Would that be the advice that you would offer to somebody else who may be able to relate to some of what you’ve shared with me today, in terms of accepting yourself, finding a purpose, and shifting perspectives?
“Yeah. Definitely. There’s also a story about sea stars on the beach. It’s about a little kid who’s walking on the beach, and—this is definitely something I like to think about and that I use as my motivation—this little kid is walking on the beach and there’s all these sea stars on the beach. They’re all kinda stranded there. So he’s throwing each one out, back into the ocean. A guy comes over and says, ‘What are you doing? Why do you even care? Why even try? They’re just going to get washed up again. The next day, they’re going to be in the exact same situation.’ The little kid says, ‘Because I saved that one, that one, for at least however long it’s back in the water, is safe. At least I can say I tried. If I didn’t, they might die tomorrow, but at least I can say I tried to help it live.’ I kinda like that, because it means you’re not going to save everyone, but I like looking at it like, in my life, you might as well try to help. There’s nothing bad that’s gonna come from it.”
Do you have a favorite quote that you’d like to share?
“My quote would be, ‘If you want something you’ve never had, you have to do something you’ve never done.’”
What does that mean to you?
“It’s just the idea that you can’t sit around and wait for something to happen, you have to go out and do it. Because, if you just do the exact same thing, you’re just going to fall into a routine. You have to actively want to do something different for something different to happen. That’s the way I look at it. I also want that as a tattoo, but I wanna get really in shape before I get that. I feel like that would kinda be cool, because it’s like—I don’t work out a lot, but once I do work out, it’ll be a change, and then it’ll look that much better on my body.”
How has it felt to talk about these experiences and feelings with me?
“It certainly felt really great just to let it out.
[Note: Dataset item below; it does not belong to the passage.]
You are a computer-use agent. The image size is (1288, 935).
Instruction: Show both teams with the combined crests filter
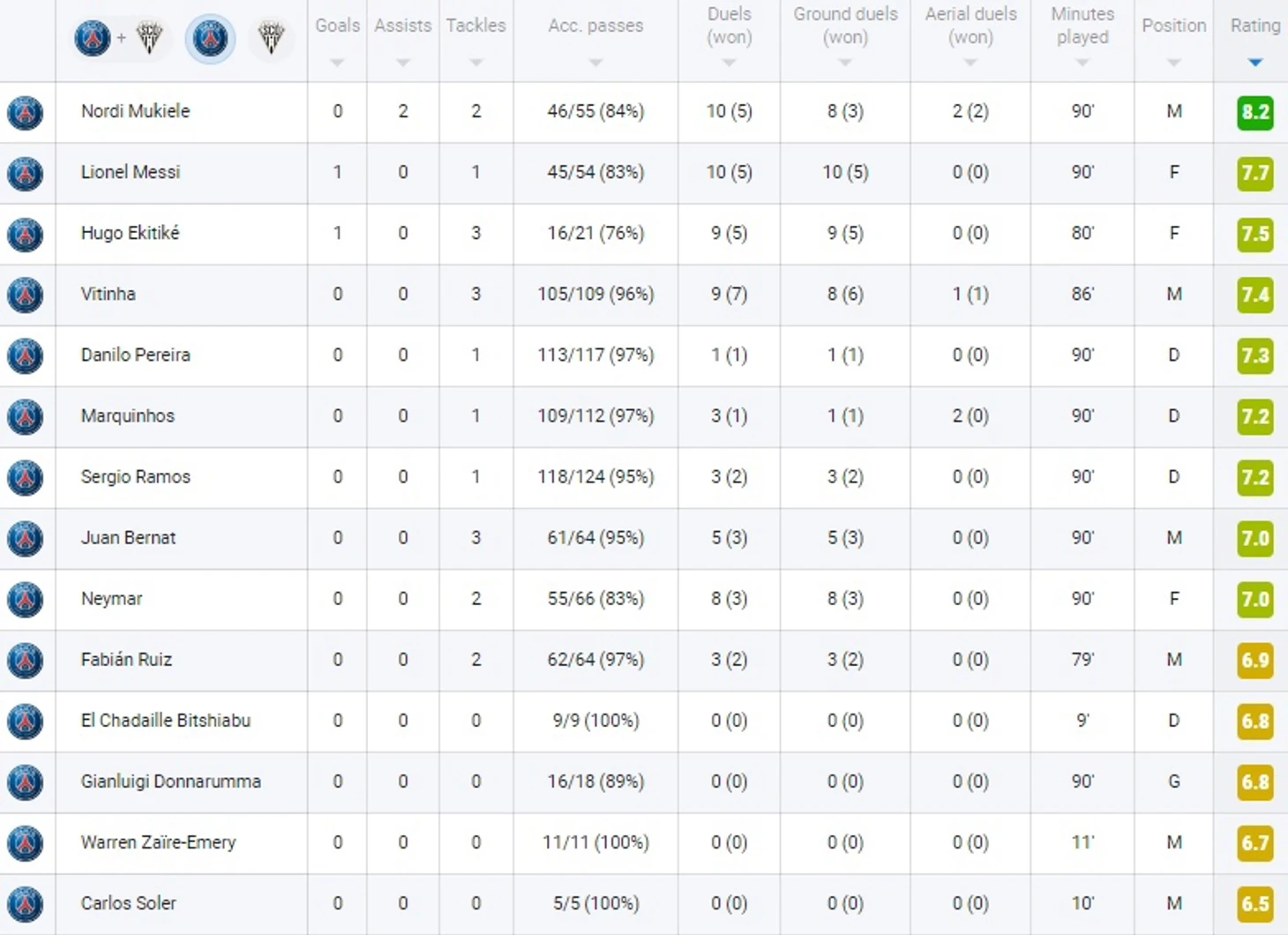120,38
One of my friends was talking about this a while ago that, you don’t just bring this up in conversation. You don’t go to someone’s house, and go, ‘Oh, hey. What’s up? What’s going on in your life? Tell me something that happened that was really bad, or an occurrence that was a challenge.’ I think a lot of people can benefit from that, though. That’s what I’m realizing. I just feel relieved, because I don’t go around every day like, ‘Oh my God. I got into a car crash four years ago,’ but I feel that it’s healthy to just let it out, and I’ve definitely—I mean—I even feel better now—so everything’s good now.”